Stimmen, die sich miteinander vermischten. Panik, Sirenengeheul und über allem der widerliche Gestank von Alkohol. Stille.
„Du warst es." Ich möchte schreien, aber ich kann es nicht. Sina soll mich hören, nicht nur die leere, geisterhafte Luft um mich herum, die mich von der Welt der Lebenden trennt. Sie soll mich hören und meinen Schmerz annehmen. Aber sie kann es nicht.
Kaum bemerke ich, wie sich die Gegenstände auf dem Schreibtisch hinter mir in die Luft erheben. Die Noten, die auf dem zugehörigen Notenständer in der Ecke stehen, flattern in dem Wind, der plötzlich durch das Zimmer tost und in meinem Kopf flammt die Erinnerung auf, dass Sina Querflöte spielt. Nie habe ich eine Erinnerung weniger gebraucht.

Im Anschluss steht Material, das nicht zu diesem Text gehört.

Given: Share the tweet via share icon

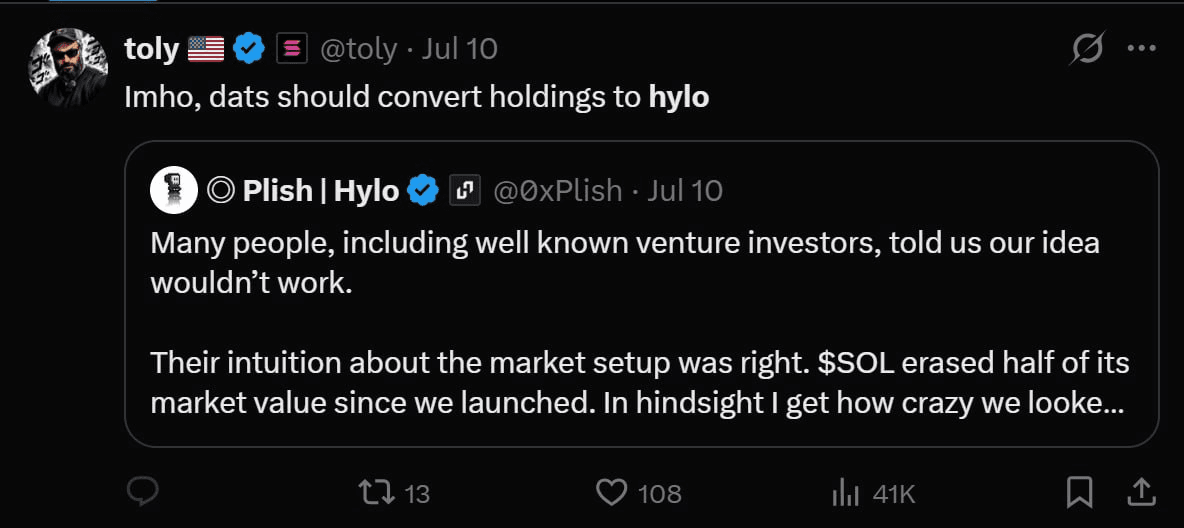Looking at the screenshot, I should click(1142, 493).
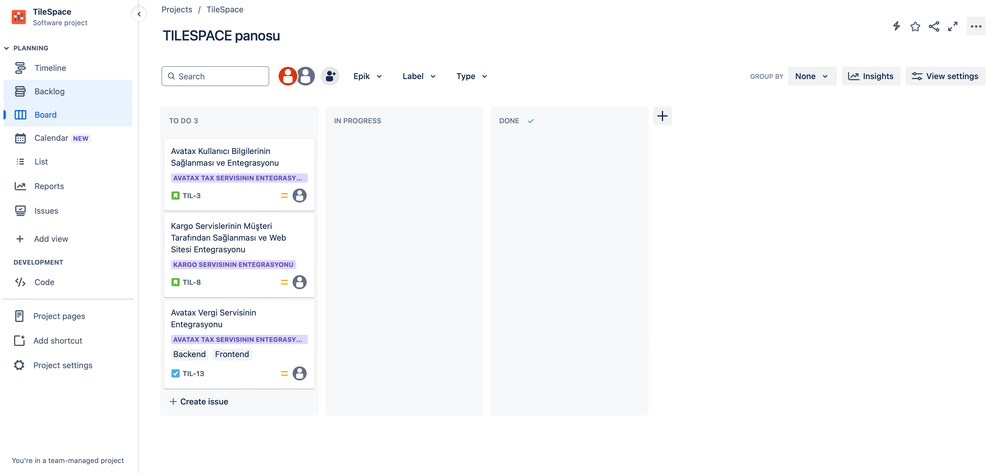Click the Insights button

tap(871, 76)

Und dann endlich kann ich schreien. Der schrille Laut dringt über meine Lippen und ich bin mir sicher, dass Sina, Sina, SINA ihn hören kann, denn sie zuckt zusammen und umklammert die Kante ihres Stuhls, die Knöchel weiß unter ihrer Haut. Ich hoffe, mein Schrei zerreißt ihr das Trommelfell.
Das Ouijabrett rutscht von der Bettdecke und fällt zu Boden. Ich umfasse es und schleudere es an die Wand. So sehr nach Kontakt gesehnt habe ich mich und so wird es mir gedankt. Mit meinem Tod. Mit der Bekanntschaft meiner Mörderin.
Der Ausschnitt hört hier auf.